The beauty of using supply&demand to sort out all these conflicting priorities using price as the discriminator is it works better than any bureaucratic system ever has.
> it works better than any bureaucratic system ever has.
And there we go! While there's definitely cases where basically supply and demand trumps any other allocation system, in this case it will just kill competition and some will just hyperbole their expectations to win. Look at the UK's defunct rail franchising system where pure money play was used (they somehow always fails because they overbid).
While I'm all for taking UK trains back under public control, note that one of the problems with the existing rail franchising system is that the franchise operators have almost no skin in the game.

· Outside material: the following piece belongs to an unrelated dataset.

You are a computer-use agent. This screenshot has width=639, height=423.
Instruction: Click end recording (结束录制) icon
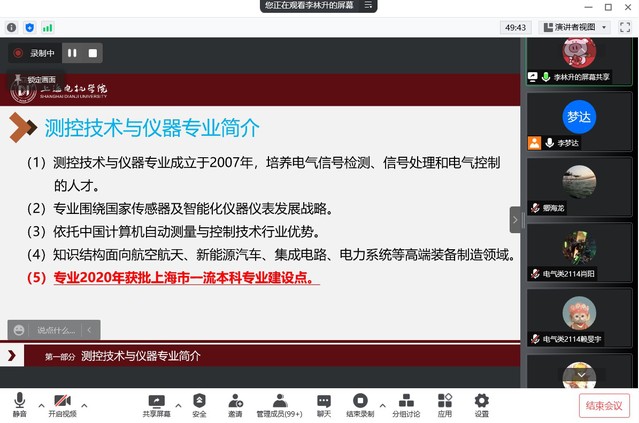click(x=360, y=404)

The trains and tracks are owned and operated by other companies. The franchise operators tends to be subsidiaries set up with very few assets, and can just be shut down if they fail. And while narrow margins of errors relative to their projections cause many of them to fail, when they succeed the profit relative to the actual investment made by the parent companies can be huge.
The incentives structure has been all wrong in that there is basically no penalty for the parent companies in taking outsize risks and underfunding the operations and then walking away if they fail.
Align those incentives and the rail franchising will likely still have issues but nowhere near as bad as today. E.g. if Deutsche Bahn faced having Arriva (their subsidiary which owns it's UK train operating companies) or themselves having to actually put up financial guarantees for the full period and facing long term effects on their ability to bid for future franchises, their bids would look very different.
Put another way: When Virgin and Stagecoach were actually held to reasonable standards (being expected to actually properly fund pensions? the horror) which led to Stagecoach being disqualified from several bids they caused a massive stink and Virgin Trains closed.
Any outfit going bankrupt buying landing slots will have those slots then sold to the next lowest bidder by the outfit's creditors.
There are many stories of governments trying to half-bake a market system resulting in failure. You have to set that against the absurd result of 18,000 empty flights of a fully regulated system.